Growing Up Without Inky

by: Jim Edwards

(From the Undermountain Review, Fall 1991)

Tony and me, we were watching the girls, Cathy and Sarah in the playground. They were showing off, running around the boys. They skipped and their hair bounced and they could shout their happiness the way us boys weren’t supposed to. I look back now, and five was a great age to have been.

“That’s skipping!” demanded Incledon. We called him Inky. It wasn’t so difficult to say. Inky hopped. Two feet on the floor. Two feet lifted at the same time. Two feet returned to the same spot. He hopped.

The war between Inky and the rest of us waged every week from Monday to Friday at school, but sometimes Inky would come to Sunday School and then we could kick him when he had the right answers – he always sat in the front row and we could whack him if we swung our legs. Inky had new boxing gloves, but Tony had beaten him up behind the garages. Tony only had an old left glove, but he beat Inky’s new shiny red pair. Inky had a whole skate board whilst we grazed our knuckles on the paving, grasping onto books, thick trusty annuals, resting on our single skates.

We demonstrated our version of skipping. One foot, landing, lifting, stepping, the other foot lifting, landing ….

“That’s hopping!” said Inky. He just had to be different. He always did. We fought. It didn’t matter. I mean, we were on grass and we weren’t going to break any windows. The teacher stopped us. Why we fought made no sense to her. Hopping? She demonstrated …. On one foot! Now we were confused. We left it there. Inky was smiling. We sulked, but we knew we were right

Tony and I whizzed our Matchbox cars from camp bed to camp bed along the waxed floor of the nursery school during our after-lunch siesta. Inky kept reaching down from his cot to stop my ambulance from crashing into Tony’s Green Hornet, but we were cleverer. We knew we were right. He’d learned nothing.

We learned … that … we didn’t need our own new boxing gloves. Tony had beaten Inky with one hand, one glove. I had punched Inky when he kept saying his team had won 3-2, and I knew that we had scored before the bell. You couldn’t win an argument with Inky. He always got teachers to show us he was right. He was always right. So I hit him. On the nose! 3-3!
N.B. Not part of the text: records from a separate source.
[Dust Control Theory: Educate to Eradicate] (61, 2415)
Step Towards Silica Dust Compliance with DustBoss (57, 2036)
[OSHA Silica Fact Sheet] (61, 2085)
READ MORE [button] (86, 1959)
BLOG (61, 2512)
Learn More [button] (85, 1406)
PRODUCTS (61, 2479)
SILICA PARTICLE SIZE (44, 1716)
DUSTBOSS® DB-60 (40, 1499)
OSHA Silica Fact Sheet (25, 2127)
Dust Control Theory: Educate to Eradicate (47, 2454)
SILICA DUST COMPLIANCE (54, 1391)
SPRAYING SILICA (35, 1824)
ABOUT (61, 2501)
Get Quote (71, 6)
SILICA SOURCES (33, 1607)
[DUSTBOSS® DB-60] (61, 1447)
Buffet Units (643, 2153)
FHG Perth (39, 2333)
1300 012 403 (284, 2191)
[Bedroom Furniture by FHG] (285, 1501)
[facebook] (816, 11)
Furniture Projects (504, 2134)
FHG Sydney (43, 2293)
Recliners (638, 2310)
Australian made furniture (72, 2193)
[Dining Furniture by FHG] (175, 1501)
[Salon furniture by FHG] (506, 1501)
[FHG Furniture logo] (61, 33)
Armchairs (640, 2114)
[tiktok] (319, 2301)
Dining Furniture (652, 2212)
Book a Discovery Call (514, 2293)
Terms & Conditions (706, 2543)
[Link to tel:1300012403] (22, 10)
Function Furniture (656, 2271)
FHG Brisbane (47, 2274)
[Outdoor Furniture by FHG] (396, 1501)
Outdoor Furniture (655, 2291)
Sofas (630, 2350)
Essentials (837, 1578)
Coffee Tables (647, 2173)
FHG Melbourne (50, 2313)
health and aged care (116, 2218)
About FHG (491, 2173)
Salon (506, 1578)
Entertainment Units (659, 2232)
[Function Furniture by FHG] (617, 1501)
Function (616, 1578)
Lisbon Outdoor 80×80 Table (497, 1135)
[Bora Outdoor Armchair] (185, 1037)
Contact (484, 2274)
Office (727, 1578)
We didn’t need Incledon and his gloves and his record player and his girls and his Scalextric slot car racing track and his Lego (we had Betta Bilda blocks) and his dad who was brilliant! We learned that.



An English cathedral schoolboy, attending two universities, teaching in three high schools, led to thirty-two years helping at the creation of the U.P. Children's Museum.  Jim Edwards is a Yooper.